What are the key learning points?

  1. We have used an open and cyclic feedback and development loop from the initial 4 local authorities to improve the SSD deployment and our understanding of the underlying data estates that populate it. Concurrently the API solution has, through LA observations and efforts, been improved (both at a granular level but also identifying alternative needs such as the flattened API version for Fabric as a deployment alternative).
  2. The varied data teams within each of the initial pilot local authorities have given us a much improved on-the-ground perspective of such as restrictions/constraints, ways of working, varied tech-stacks, data team sizes and local knowledge.
  3. The input from 4 initial local authorities during the API design process has been instrumental in shaping and testing the API solution, but also further data testing on the SSD. This has enabled us to now roll out to a further 13 local authorities Jan-Sept2026.
  4. The project has and continues to enable learning for all stakeholders, not least the DfE. For the DfE this project has provided a unique, and again sector first view of both on the ground LA constraints, raw insights of LA data teams’ overheads in data management and varied tech-stacks and of course how sending raw, no-intervention data direct comes with new insights regarding low-level (often manual) data overheads of statutory returns.
  5. The SSD’s ability to integrate non-CMS data sources, positions it as a long-term solution for safeguarding data management. Such flexibility will allow the dataset to evolve alongside local authority needs, making it a scalable and future-robust tool.
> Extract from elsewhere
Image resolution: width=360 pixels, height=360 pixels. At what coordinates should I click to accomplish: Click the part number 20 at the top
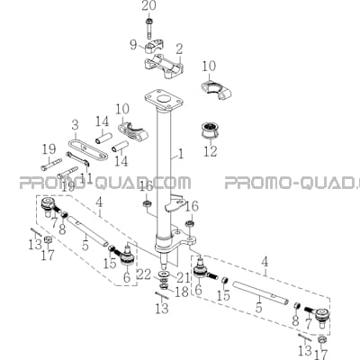[x=148, y=6]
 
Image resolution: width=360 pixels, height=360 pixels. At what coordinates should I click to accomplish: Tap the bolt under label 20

The project’s script driven internal-workings is the realisation of more than just proof-of-concept scaled change management for some areas of the project. With some of the CMS systems, there remains a complex set of problems to address before this scaled change management is realised for all, and we’re working on those.
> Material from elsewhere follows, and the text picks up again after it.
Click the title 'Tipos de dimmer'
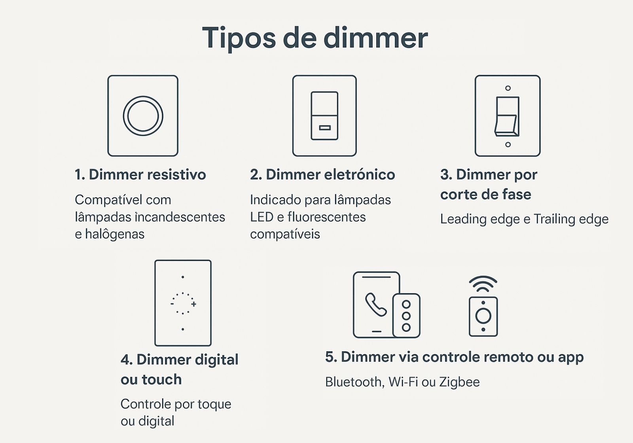(x=315, y=38)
  6. The SSD has been developed to fit into most local authorities refresh processes, with a low runtime-cost overhead and footprint (typically 12mins+500MB footprint for LiquidLogic/SystemC). Or, with an adapted implementation method with suchas the East Sussex team towards live reporting. Which when combined with integration into their Tableau workflow, highlights potential for exciting further work and ability to potentially pivot the project into real-time dashboard reporting, streamlining data processes and reducing reliance on more static/manual data manipulation(e.g. Excel) by harnessing recent tools(e.g.PowerBI).
  7. In both the SSD and the API solution, we’re learning directly from local authority colleagues about how best to centrally manage the continuous change integration process to enable future development and deployment. This becomes particularly complex across the multiple CMS systems combined with a multi-stream API solution into varied local authority tech-stacks/teams. We’re utilising a self-contained Github code distribution model that effectively enables both multi-team concurrent development, version control, support/ticket logging, open access and complete oversight for all local authority deployment teams. With what we currently know, this is working but we’re reflecting and learning from these decisions as we scale up and collaborate with increasing numbers of colleagues on this.
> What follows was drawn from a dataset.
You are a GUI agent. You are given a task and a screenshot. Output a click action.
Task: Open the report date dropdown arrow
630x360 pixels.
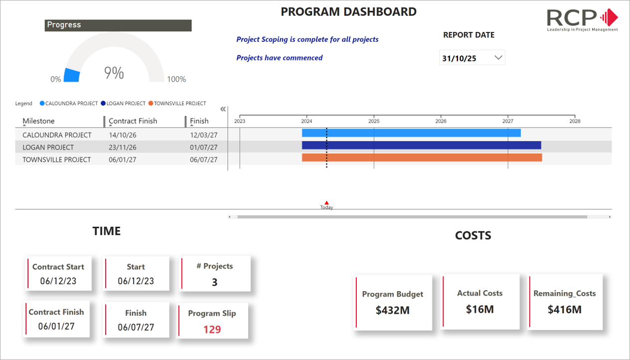(498, 57)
  8. We’re also expecting learning points that we(as D2I) won’t ever have direct sight of(data moving only LA to DfE, not D2I).For those within the pilot data benchmarking, and between the individual local authority and the DfE’s QA dashboard, ‘what does my raw data look like against the DfE validators’ will be a topic for discussion. The existing returns process being rarely an ideal nor simple one; the raw pipeline is likely going to highlight and invite a potentially disruptive and uncomfortable further shift in data standards culture within the sector.